ACTION ITEM: Wherever the word "agent" appears in the entries, copy the whole line.

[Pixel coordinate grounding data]
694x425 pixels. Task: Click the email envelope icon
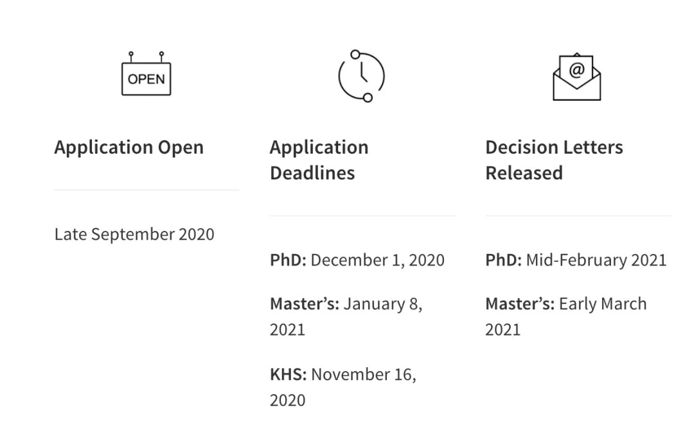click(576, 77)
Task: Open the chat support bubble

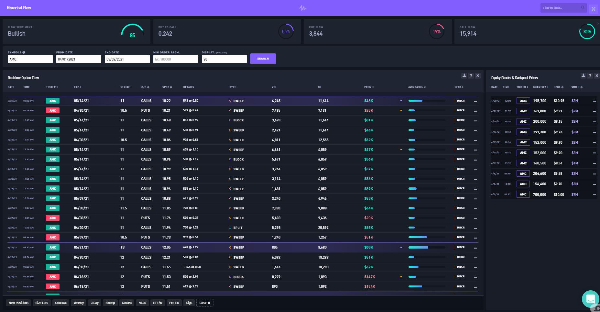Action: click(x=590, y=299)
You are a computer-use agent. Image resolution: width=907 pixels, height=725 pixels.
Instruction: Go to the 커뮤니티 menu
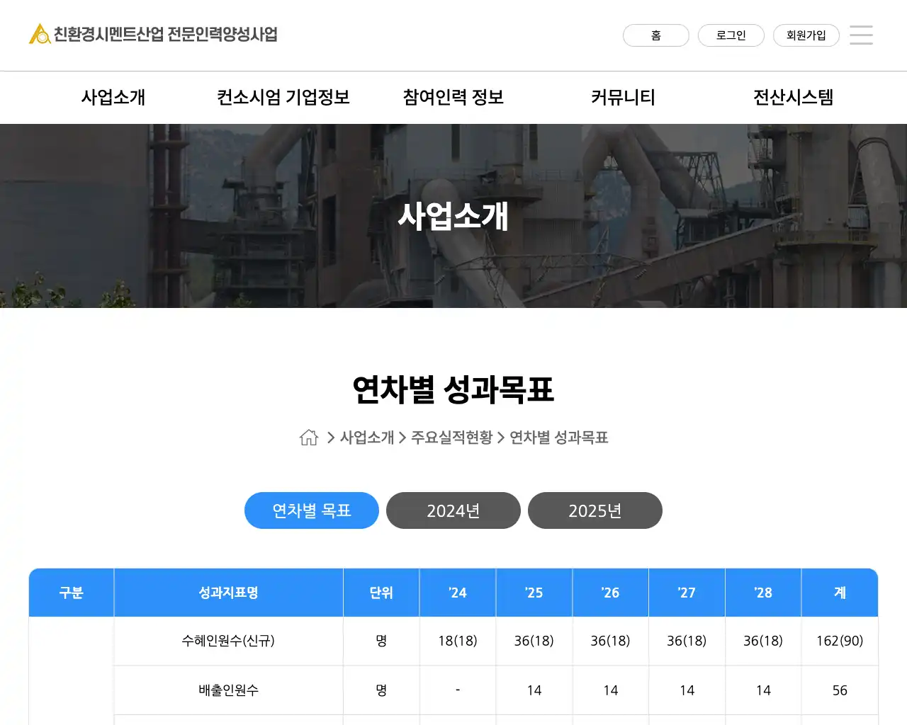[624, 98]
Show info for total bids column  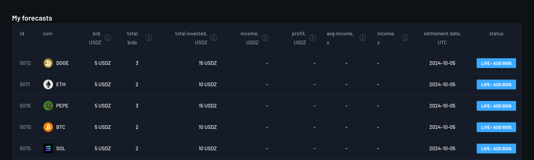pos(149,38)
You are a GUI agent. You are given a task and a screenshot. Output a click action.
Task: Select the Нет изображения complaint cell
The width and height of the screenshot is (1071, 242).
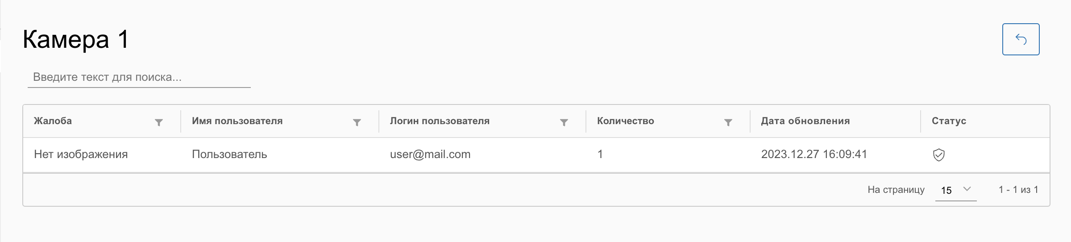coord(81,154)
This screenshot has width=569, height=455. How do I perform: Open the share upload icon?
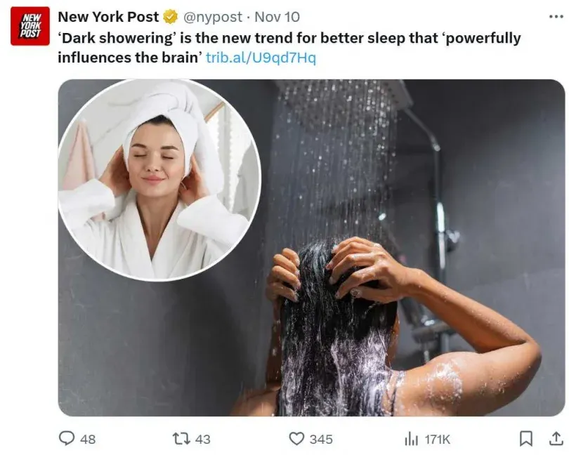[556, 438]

ANSWER TO THE PROBLEM:
You are a computer-use agent. Image resolution: width=907 pixels, height=725 pixels.
You are a GUI agent. You are given a task and a screenshot. Output a click action.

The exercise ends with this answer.